### Action item
Check each line of the material for the string "sidebar", and copy the lines that have it.

------------

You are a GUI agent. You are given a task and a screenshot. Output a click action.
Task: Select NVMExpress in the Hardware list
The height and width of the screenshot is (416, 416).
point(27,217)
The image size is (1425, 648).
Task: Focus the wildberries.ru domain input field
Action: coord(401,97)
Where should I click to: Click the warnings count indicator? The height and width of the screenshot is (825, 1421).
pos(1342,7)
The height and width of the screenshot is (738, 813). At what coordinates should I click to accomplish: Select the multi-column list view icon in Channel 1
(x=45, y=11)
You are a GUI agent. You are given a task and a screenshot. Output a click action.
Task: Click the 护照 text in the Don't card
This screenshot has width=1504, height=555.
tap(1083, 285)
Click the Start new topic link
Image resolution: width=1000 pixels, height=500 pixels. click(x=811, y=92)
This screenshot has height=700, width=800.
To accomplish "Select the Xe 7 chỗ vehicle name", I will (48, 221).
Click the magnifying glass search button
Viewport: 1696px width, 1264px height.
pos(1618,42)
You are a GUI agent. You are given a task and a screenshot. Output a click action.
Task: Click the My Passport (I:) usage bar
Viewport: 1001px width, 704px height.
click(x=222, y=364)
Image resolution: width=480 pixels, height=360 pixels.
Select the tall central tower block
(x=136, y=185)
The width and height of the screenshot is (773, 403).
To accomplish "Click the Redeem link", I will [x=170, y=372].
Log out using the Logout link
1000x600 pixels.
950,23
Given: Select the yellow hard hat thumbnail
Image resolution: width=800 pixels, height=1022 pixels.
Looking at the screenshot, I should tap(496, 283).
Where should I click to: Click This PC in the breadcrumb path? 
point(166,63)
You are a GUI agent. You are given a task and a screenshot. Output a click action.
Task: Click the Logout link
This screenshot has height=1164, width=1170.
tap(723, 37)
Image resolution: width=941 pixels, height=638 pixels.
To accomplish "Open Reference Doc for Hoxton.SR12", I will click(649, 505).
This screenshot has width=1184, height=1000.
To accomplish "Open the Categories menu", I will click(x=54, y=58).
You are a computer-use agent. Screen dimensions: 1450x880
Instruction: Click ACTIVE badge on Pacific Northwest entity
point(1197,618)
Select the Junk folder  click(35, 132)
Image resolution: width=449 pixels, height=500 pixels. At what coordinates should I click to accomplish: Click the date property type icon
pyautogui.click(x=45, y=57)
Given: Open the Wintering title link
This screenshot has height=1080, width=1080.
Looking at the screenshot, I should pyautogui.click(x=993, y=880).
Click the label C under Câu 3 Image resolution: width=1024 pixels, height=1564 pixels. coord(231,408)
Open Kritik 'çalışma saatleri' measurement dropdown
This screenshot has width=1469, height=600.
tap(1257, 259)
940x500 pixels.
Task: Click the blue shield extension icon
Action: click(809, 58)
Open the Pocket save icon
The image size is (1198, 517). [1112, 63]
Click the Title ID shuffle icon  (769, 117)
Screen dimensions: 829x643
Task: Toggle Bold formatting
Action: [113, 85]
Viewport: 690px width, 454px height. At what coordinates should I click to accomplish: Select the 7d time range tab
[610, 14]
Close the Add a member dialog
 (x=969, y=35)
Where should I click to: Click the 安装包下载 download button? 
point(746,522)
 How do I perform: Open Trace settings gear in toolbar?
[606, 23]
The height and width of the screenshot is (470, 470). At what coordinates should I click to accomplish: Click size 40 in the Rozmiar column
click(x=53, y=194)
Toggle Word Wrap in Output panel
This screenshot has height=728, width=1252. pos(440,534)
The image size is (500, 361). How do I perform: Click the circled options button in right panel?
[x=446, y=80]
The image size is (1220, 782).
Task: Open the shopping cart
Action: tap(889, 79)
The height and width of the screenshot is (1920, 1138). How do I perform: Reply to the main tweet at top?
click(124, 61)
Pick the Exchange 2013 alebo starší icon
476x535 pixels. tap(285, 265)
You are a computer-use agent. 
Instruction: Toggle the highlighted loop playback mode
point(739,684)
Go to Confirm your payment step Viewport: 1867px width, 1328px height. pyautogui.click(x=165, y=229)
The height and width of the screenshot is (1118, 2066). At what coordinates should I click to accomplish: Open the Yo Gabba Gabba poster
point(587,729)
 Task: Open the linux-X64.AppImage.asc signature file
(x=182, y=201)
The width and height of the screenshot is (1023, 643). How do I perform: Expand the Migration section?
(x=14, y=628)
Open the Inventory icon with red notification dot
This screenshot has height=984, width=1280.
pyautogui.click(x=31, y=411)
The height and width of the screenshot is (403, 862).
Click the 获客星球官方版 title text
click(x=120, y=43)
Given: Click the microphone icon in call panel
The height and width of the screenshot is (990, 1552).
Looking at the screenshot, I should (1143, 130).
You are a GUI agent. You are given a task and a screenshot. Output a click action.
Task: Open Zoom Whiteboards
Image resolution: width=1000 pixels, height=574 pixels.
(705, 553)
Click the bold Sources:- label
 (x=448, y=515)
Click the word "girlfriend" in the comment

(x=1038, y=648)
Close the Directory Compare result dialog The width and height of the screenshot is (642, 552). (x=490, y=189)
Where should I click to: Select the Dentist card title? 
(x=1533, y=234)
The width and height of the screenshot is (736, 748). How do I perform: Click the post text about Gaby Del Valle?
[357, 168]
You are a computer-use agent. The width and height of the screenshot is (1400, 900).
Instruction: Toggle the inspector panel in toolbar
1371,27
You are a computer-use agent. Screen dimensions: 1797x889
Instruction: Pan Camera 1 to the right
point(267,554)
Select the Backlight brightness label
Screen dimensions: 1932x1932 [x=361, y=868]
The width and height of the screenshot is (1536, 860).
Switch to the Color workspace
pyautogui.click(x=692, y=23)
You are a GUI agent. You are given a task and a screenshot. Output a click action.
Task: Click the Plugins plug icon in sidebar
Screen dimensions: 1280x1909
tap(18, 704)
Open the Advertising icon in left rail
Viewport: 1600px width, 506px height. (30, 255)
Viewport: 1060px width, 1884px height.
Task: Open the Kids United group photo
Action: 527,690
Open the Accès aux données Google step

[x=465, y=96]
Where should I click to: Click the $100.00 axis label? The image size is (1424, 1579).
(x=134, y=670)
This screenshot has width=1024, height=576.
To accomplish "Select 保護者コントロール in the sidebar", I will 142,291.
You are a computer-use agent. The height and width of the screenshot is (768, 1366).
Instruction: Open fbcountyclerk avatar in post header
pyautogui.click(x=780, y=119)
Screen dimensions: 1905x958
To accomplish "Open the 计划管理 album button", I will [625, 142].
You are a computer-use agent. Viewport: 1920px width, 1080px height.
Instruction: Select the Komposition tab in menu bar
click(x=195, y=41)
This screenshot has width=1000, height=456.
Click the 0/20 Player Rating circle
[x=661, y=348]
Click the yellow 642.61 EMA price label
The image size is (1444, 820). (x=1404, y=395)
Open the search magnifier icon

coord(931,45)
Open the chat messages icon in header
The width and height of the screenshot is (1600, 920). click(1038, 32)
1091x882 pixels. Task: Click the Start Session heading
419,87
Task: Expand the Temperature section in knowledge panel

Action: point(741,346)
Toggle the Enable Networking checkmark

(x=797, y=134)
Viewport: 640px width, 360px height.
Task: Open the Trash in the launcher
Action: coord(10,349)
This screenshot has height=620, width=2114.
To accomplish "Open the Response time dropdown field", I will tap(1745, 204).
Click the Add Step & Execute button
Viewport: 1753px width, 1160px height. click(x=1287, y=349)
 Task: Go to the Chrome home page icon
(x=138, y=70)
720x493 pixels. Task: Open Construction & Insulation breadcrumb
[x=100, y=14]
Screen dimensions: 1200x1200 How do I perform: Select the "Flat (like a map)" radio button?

------------

### Result
Task: Click the Plugins plug icon in sidebar
To accomplish "Select 保護者コントロール in the sidebar", I will 142,291.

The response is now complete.